POSTERS: Remote Sensing and Sensor Technology
Differentiating between two clonal lineages of Phytophthora infestans with hyperspectral sensors
Kaitlin Gold - University of Wisconsin-Madison. Eric Larson- University of Wisconsin-Madison, Amanda Gevens- University of Wisconsin-Madison, Philip Townsend- University of Wisconsin-Madison, Ittai Herrmann- Robert H. Smith Institute, Hebrew University of Jerusalem
Late blight of tomato and potato caused by the oomycete pathogen Phytophthora infestans continues to be one of the most challenging diseases to sustainably and proactively manage. As a heterothallic organism, P. infestans has two mating types capable of sexual recombination when in co-occurrence. Our previous work established a non-destructive method of early late blight detection based on hyperspectral reflectance that can identify infected plants with >85% accuracy before visual symptoms appear. The objectives of this work were to explore differences between spectral signatures and remotely sensed biochemical and physiological metrics of plant health between potatoes infected with two clonal lineages, US-23 and US-08 throughout disease progression. We conducted three controlled experiments in growth chambers using inoculated and control plants and measured continuous visible to shortwave infrared reflectance (400-2500 nm) on leaves with a portable spectrometer at 12-24hr intervals for 5-7 days. We could consistently discriminate between lineages with accuracy of >80%. Infected leaves showed significant differences in total phenolics, sugar, and nitrogen content.

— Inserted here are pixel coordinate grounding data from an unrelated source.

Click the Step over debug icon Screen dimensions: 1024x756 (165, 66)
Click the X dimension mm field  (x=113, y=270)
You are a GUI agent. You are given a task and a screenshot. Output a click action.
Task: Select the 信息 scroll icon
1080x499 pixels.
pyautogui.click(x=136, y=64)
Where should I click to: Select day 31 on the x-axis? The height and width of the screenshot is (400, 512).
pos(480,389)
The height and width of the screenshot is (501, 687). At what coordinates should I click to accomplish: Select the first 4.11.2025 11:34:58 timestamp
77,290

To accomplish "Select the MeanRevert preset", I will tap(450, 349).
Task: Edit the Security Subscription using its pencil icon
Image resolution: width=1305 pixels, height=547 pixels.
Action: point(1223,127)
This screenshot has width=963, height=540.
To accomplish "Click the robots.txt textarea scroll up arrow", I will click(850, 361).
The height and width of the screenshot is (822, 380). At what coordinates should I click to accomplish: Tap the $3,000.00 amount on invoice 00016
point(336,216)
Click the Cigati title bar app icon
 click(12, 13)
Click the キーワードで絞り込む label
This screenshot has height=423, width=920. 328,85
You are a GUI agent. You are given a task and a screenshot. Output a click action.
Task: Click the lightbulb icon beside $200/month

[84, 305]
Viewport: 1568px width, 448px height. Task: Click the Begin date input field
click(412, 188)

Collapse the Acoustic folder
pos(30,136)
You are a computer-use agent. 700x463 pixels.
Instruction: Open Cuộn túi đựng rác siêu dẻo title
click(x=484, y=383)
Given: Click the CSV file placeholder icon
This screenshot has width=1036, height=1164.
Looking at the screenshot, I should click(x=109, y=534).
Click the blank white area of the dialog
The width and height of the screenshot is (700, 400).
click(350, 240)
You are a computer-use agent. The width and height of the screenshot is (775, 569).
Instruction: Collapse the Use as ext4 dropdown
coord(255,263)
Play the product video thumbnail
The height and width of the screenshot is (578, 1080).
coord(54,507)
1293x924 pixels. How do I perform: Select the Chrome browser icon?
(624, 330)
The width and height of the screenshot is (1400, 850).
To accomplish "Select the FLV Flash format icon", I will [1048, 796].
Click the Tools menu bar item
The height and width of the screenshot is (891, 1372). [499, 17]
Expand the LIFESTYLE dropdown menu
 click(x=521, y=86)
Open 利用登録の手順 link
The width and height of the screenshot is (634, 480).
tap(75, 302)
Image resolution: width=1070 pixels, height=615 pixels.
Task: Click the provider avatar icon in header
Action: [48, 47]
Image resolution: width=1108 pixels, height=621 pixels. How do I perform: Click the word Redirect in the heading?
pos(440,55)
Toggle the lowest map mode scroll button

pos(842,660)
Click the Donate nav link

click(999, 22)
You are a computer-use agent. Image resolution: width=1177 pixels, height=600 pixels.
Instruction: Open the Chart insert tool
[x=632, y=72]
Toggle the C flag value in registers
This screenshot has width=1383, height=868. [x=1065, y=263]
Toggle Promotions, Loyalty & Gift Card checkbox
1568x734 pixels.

The interaction of disease progression and clonal lineage was significantly different for leaf mass/area, normalized differential water index, and starch content. Shortwave infrared wavelengths (>1300 nm) were important for differentiation and biochemical trait model accuracy. Our results support the future use of hyperspectral sensors as precision disease management tools in potato and other cropping systems.